These biscuits are a special treat with a ham dinner, but they're also delicious just by themselves. They're often requested by my five children and seven grandchildren. I've been enjoying them since the 1940's. —Winifred Brown, Wilmette, Illinois
- 1/2 cup orange juice
- 3/4 cup sugar, divided
- 1/4 cup butter
- 2 teaspoons grated orange peel
- 2 cups all-purpose flour
- 1 tablespoon baking powder
- 1/2 teaspoon salt
- 1/4 cup shortening
- 3/4 cup milk
- Melted butter
- 1/2 teaspoon ground cinnamon
- In a saucepan, combine orange juice, 1/2 cup sugar, butter and orange peel. Cook and stir over medium heat for 2 minutes. Divide among 12 muffin cups; set aside.
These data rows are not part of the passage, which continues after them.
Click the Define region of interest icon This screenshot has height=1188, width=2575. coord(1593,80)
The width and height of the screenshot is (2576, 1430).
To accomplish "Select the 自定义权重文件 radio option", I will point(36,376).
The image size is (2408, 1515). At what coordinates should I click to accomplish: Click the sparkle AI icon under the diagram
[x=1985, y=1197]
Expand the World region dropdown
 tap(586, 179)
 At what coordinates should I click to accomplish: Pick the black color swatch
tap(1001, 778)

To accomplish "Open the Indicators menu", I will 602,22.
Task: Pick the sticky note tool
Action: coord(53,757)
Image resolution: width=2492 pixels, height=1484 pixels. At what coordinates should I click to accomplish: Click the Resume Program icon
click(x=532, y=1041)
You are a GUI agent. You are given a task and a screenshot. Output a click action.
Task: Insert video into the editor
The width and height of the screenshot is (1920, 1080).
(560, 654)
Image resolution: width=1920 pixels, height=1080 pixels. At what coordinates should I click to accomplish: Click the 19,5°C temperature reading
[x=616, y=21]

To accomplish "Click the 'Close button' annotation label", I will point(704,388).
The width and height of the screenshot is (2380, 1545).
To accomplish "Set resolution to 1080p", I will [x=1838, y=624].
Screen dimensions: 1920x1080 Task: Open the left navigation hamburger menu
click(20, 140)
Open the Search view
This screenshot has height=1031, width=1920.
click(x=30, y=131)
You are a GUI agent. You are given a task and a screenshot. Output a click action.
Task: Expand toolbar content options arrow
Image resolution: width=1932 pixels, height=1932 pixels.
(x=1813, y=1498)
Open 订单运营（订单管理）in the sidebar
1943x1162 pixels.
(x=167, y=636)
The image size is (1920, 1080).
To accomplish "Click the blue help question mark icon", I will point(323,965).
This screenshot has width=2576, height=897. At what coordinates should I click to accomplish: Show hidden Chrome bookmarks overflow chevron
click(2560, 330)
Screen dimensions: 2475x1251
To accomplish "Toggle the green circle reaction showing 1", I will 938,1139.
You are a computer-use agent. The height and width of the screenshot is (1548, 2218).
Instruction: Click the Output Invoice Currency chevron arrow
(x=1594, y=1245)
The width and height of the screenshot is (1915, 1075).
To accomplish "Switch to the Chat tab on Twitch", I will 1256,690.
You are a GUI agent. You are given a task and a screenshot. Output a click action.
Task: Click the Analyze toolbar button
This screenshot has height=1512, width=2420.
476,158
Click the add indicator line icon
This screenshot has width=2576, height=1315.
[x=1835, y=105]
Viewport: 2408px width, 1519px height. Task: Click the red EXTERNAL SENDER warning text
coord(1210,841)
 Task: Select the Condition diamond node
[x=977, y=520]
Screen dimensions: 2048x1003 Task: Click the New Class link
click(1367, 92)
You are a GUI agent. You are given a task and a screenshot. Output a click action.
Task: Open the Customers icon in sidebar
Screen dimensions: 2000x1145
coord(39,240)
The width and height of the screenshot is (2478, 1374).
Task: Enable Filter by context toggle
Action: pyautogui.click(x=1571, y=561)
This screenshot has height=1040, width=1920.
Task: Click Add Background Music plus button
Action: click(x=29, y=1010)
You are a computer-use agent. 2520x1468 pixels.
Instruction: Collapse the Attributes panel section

- In a large bowl, combine flour, baking powder and salt. Cut in shortening until mixture resembles coarse crumbs. With a fork, stir in milk until mixture forms a ball. On a lightly floured surface, knead the dough 1 minute. Roll into a 9-in. square, about 1/2-in. thick. Brush with melted butter.
- Combine the cinnamon and remaining sugar; sprinkle over butter. Roll up. Cut into 12 slices, about 3/4 in. thick. Place slices, cut side down, over orange mixture in muffin cups. Bake at 450° for 12-16 minutes. Cool for 2-3 minutes; remove from pan. Yield: 1 dozen.